The new rules will, in part, enhance the impact of Statutory Instrument 64 of 2016, which was introduced to regulate importation of goods that are available locally and promote capacity utilisation by local industries.

Its enforcement has witnessed steady growth of capacity in some sectors such as food and beverages production.

Minister Bimha said the President made it clear that the private sector has a role to play in the implementation of Zim-Asset and the overall industrialisation thrust.

“Our economic blueprint Zim-Asset is very clear that it is the responsibility of the private sector to drive its implementation.

“Right now as a region — Sadc — our focus is on industrialisation, which is an issue that took off under President Mugabe’s tenure as chairperson.

“He managed to convince other regional leaders that our focus should be directed towards industrialising the region.

“We then identified the private sector as the driver of industrialisation in the region.

Agenda 2063

“This has since gone beyond just Sadc, into the African Union through Agenda 2063; the issue of industrialisation is central to our development and this can only happen when the private sector is involved.

“A couple of months ago I travelled with the President to Mauritius for the inaugural African Economic Platform which brought together representatives of governments, the private sector and academia where we discussed how we could all drive the continent towards industrialisation through the private sector.

“Last month, we also travelled with the President to Pretoria for the Sadc Summit which ran under the theme, ‘Partnering with the private sector in developing industry and regional value chains’.

“So, the interface was important as it comes only a few weeks after the region met and agreed that the private sector participate in our development.

“Also, more importantly, is the fact that we last had a meeting of this nature 10 years ago.”

Minister Bimha said the meeting came at the request of the private sector, an indication of industry’s eagerness to work closely with Government.

He said industry expressed gratitude for Statutory Instrument 64, which brought some companies back onto their feet while also attracting a lot of investors from outside.

Minister Bimha will soon present a report on the meeting to Cabinet.

“They were also happy about policies such as the introduction of Special Economic Zones as well as the stabilisation of the finance sector, among many other interventions.

“They also identified areas where as Government needs to speed up reforms, we also realised that these are areas we are already looking into.

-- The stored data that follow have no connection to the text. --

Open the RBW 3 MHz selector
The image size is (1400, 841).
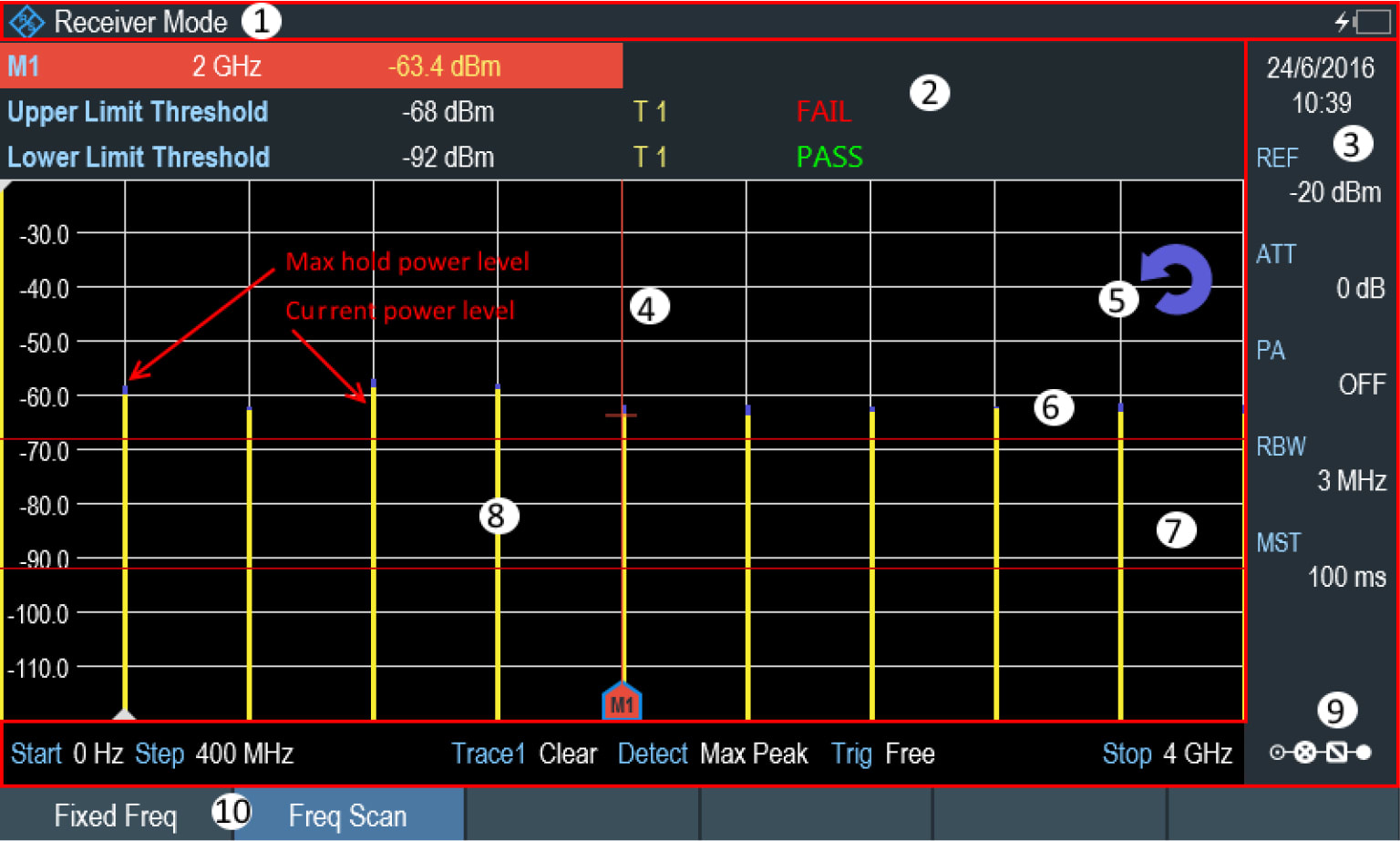click(1321, 464)
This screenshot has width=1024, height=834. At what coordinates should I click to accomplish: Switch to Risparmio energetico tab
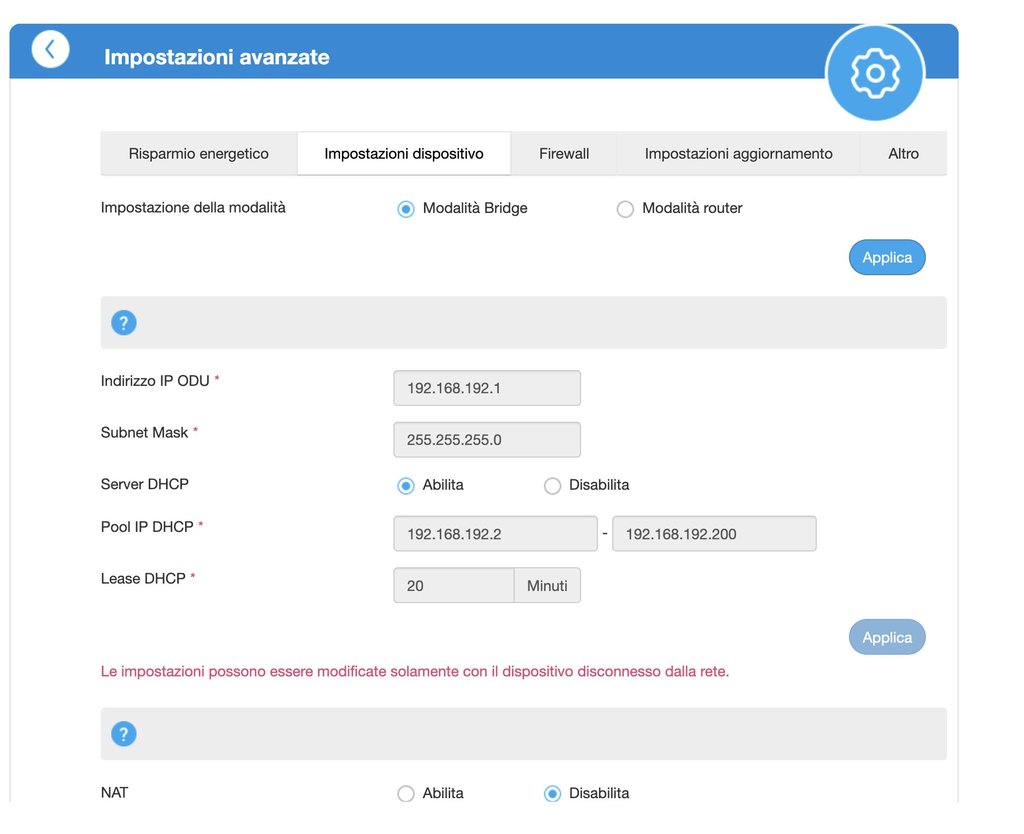tap(199, 154)
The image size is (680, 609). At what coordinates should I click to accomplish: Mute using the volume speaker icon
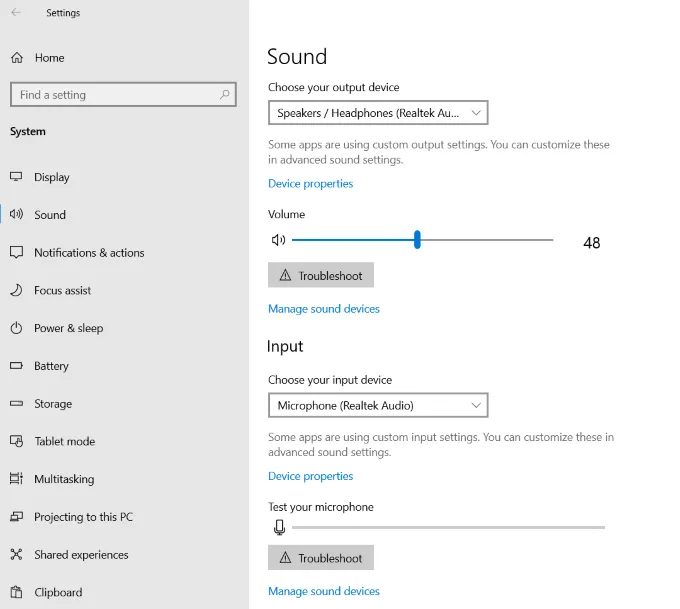pyautogui.click(x=278, y=240)
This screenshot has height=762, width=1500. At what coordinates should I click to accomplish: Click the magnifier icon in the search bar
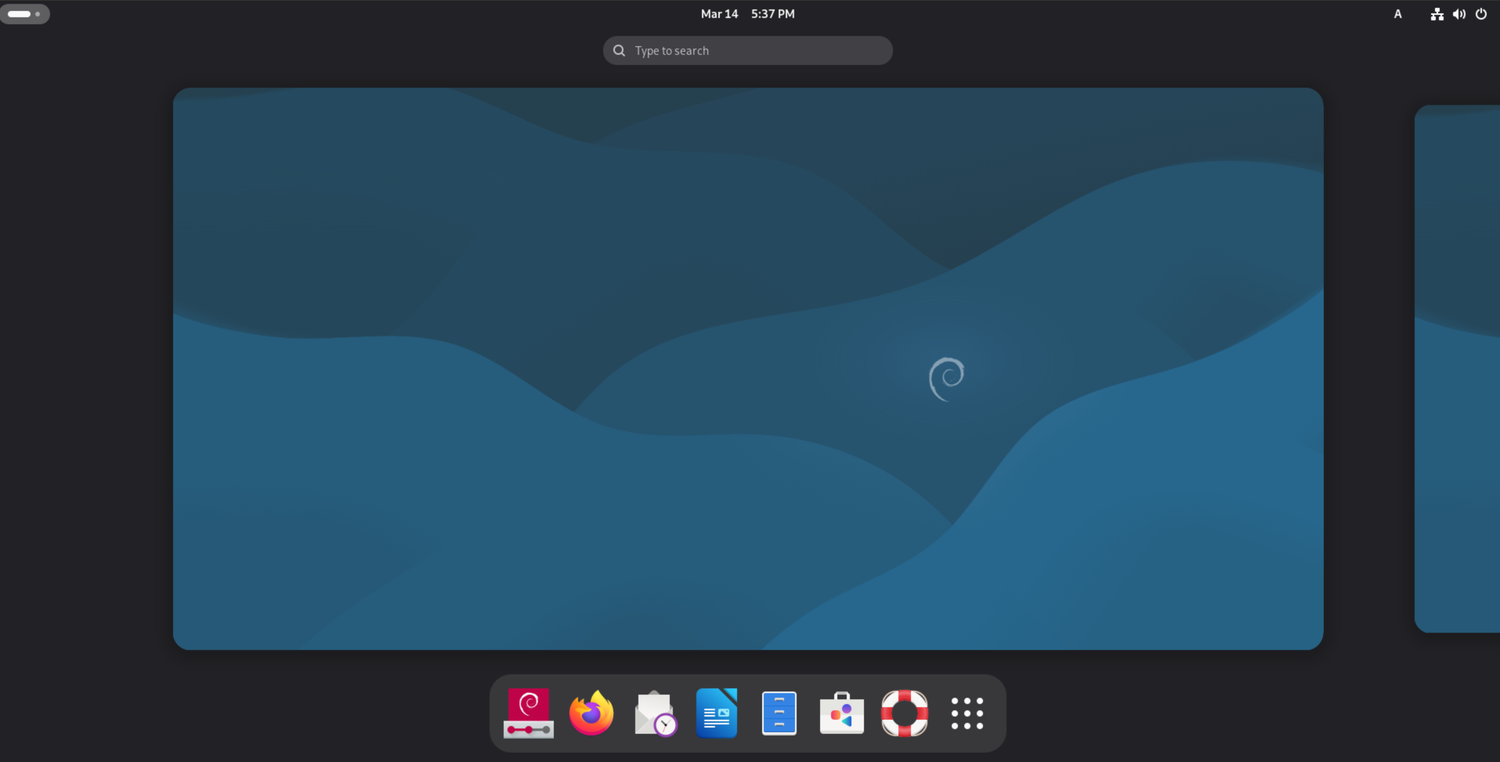point(619,50)
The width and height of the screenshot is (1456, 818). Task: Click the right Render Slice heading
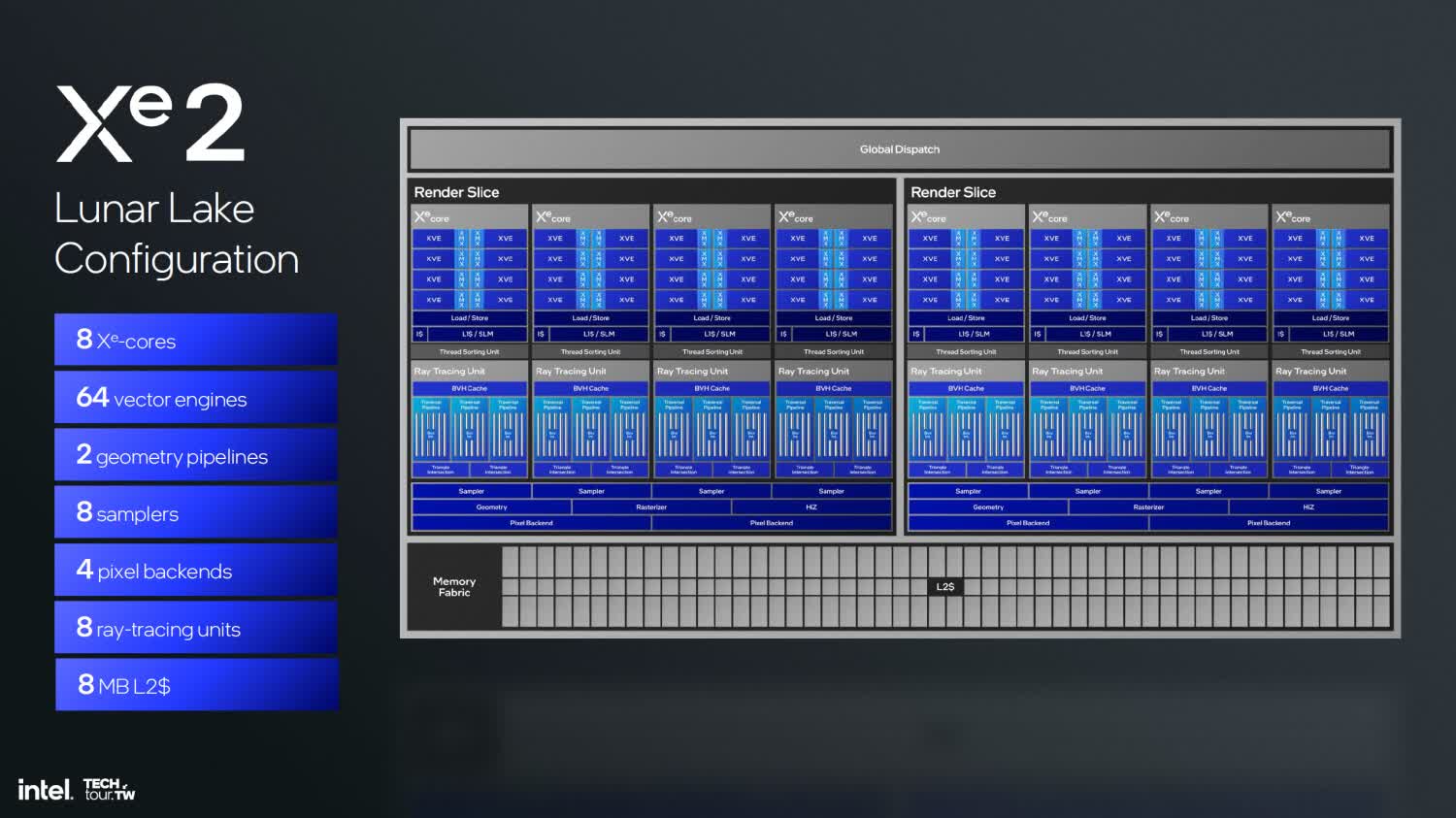pyautogui.click(x=953, y=192)
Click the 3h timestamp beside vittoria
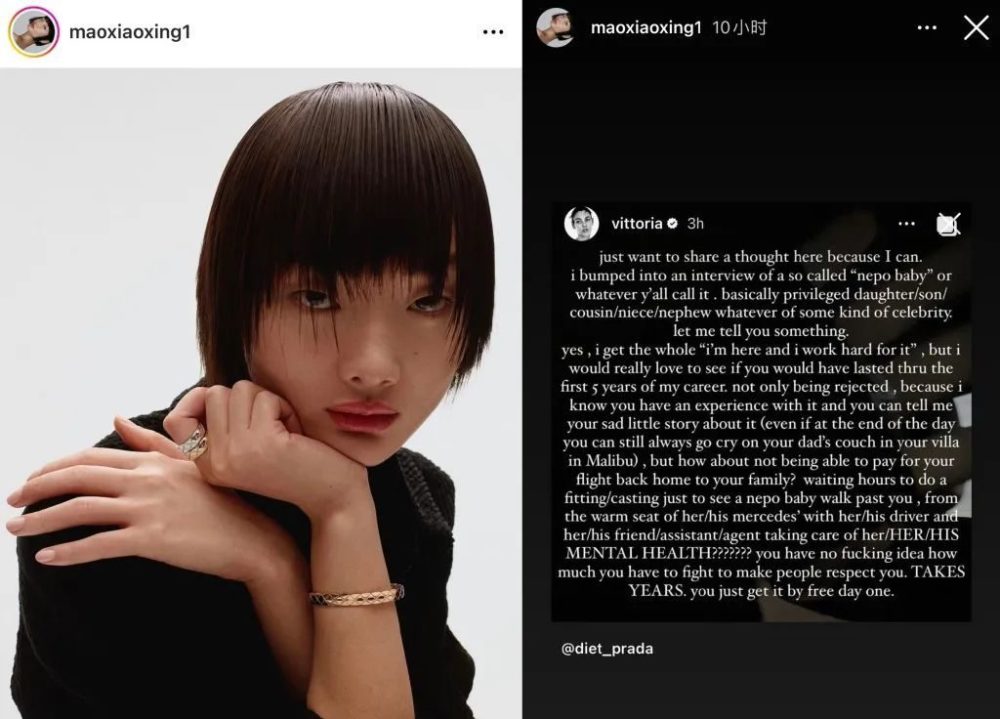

I will be giving a report in Cabinet on what the private sector wants to be done.”

A paper presented by business to President Mugabe called for robust measures to address the cost of doing business.

It reads: “Government instituted SI 64 to regulate imports, particularly of non-essentials, and this has had the effect of increasing capacity utilisation in some sectors of the economy, most notably edible the oils sub-sectors, leading to an overall increase in domestic capacity utilisation from 34,3 percent to 47,2 percent last year.

Competitiveness

“The SI contributed to the increase in capacity utilisation in sub-sectors such as foodstuffs, drinks, tobacco and beverages manufacturing; wood and furniture as well as paper, printing and packaging — with some sub-sectors now operating at 70 percent capacity utilisation levels.

It continued: “To enhance business competitiveness, it is imperative that the Doing Business Reforms be expanded to also cover the cost of doing business and interrogating the underlying causes of the above costs, with a view to aligning to the region.

“The high transport costs, the high utility charges, red tape and delays at border posts, which augment the cost build-up — there is need for a comprehensive review of every cost line that is contributing to the high costs of business in Zimbabwe.”

Business was represented by the Confederation of Zimbabwe Industries (CZI), Bankers’ Association of Zimbabwe, Chamber of Mines of Zimbabwe, Zimbabwe Farmers’ Union (ZFU), Zimbabwe National Chamber of Commerce, (ZNCC), Agricultural and Rural Development Authority (ARDA)and Zimbabwe Council of Tourism.